Il existe déjà des tensions significatives entre l’Allemagne et les Etats-Unis. Les deux pays ont bien collaboré dans l’installation au pouvoir d’un régime droitier pro-occidental en Ukraine, mais ils ont des divergences quant aux sanctions économiques contre la Russie, qui affecteraient principalement les sociétés allemandes et européennes.
Au Moyen-Orient, l’Allemagne et l’Union européenne prennent de plus en plus leurs distances avec une politique américaine qui a conduit à une débâcle. L’ancien ministre allemand des Affaires étrangères Joschka Fischer, traditionnellement un proche allié des Etats-Unis, a publié mercredi 9 juillet un article dans la Süddeutsche Zeitung qui qualifiait l’invasion de l’Irak en 2003 de « péché originel » dans l’évolution catastrophique qui eut lieu dans la région ; il y qualifie de «seconde erreur» un retrait « trop vite et trop tôt » des troupes américaines.
L’indignation actuelle des politiciens allemands face à l’espionnage est en bonne partie du spectacle.
Le politicien SPD Karsten Voigt, qui a été de 1999 à 2010 coordinateur gouvernemental pour la coopération germano-américaine déclara dans une interview parue dans l’hebdomadaire Die Zeitque le démasquage d’un espion américain au service de renseignement extérieur de l’Allemagne (BND) n’était pas une surprise.
A la question de savoir s’il a été surpris de voir que les Etats-Unis avaient des espions dans l’ administration gouvernementale et au BND, Voigt répondit: « je ne le savais pas, bien sûr, mais je l’ai toujours supposé.

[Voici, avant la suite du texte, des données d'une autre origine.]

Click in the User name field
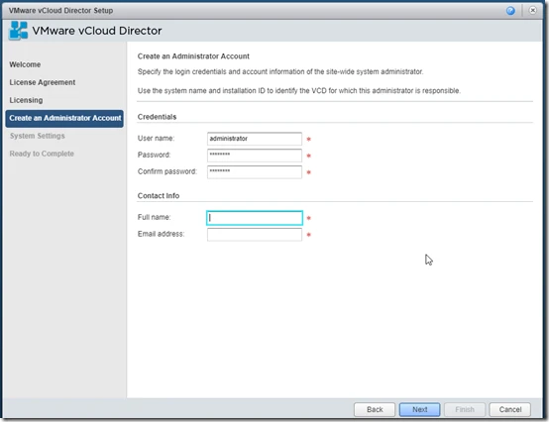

Durant la période où j’étais en fonction dans les années 1990, les ambassadeurs allemands à Washington étaient convaincus qu’ils étaient surveillés. »

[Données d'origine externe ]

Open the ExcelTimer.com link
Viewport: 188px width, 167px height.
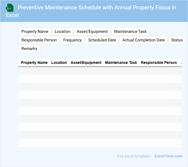coord(168,156)
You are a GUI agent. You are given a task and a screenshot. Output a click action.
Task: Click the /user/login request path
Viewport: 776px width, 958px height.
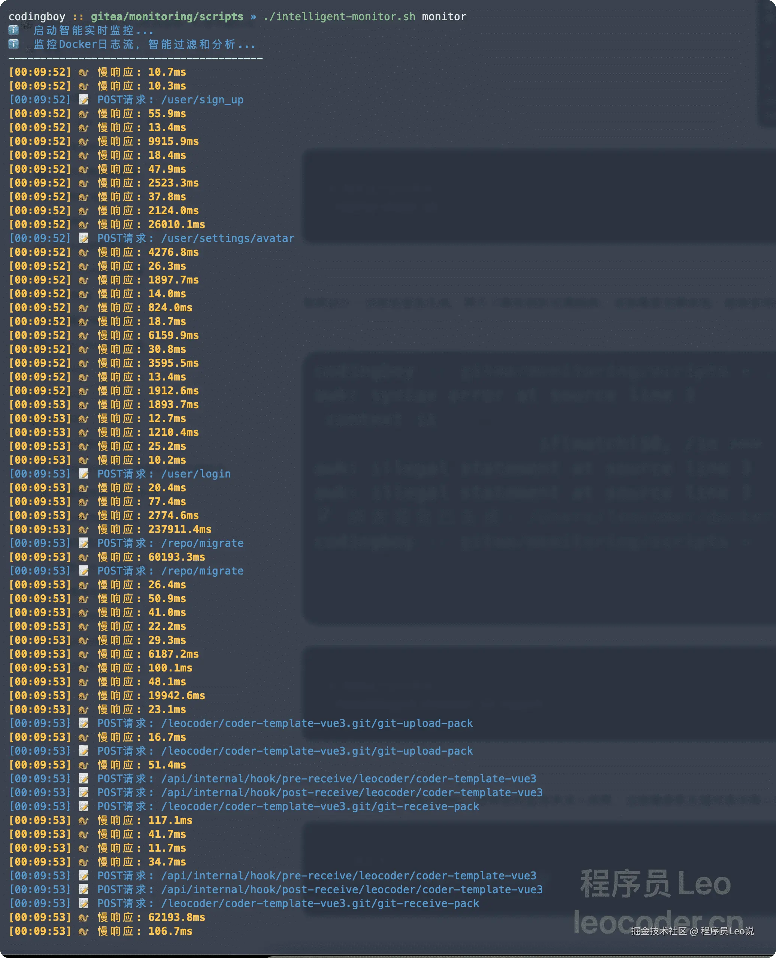tap(196, 474)
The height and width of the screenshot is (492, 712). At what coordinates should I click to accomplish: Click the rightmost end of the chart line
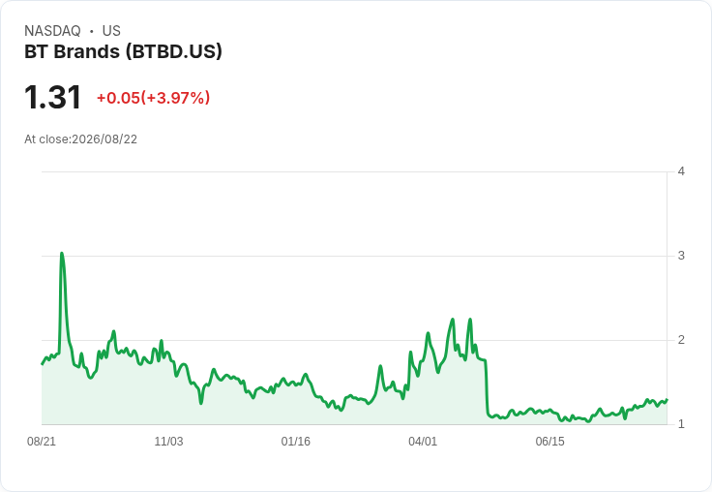[x=667, y=400]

Le gouvernement allemand tente délibérément, en jouant l’indignation, d’exploiter l’hostilité largement répandue à la politique étrangère criminelle des Etats-Unis pour faire avancer ses propres intérêts impérialistes et développer les service secrets et les forces armées de l’Allemagne.
Un tel changement de politique signifie que l’impérialisme allemand revient une fois de plus à des traditions qui dépassent de loin les crimes des autres puissances impérialistes. Le gouvernement allemand a non seulement le soutien des partis au gouvernement, la CDU et la CSU conservatrices et le SPD social-démocrate, mais aussi des partis de l’opposition, Les Verts et La Gauche.
Qui a la volonté de lutter contre la surveillance de la population et contre la guerre doit rejeter cette tromperie. Ce n’est pas un développement des services de renseignement allemands qui mettra un terme à l’espionnage de millions de personnes par la NSA, la CIA et d’autres agences américaines, mais seulement la dissolution de tous les services secrets y compris ceux de l’Allemagne.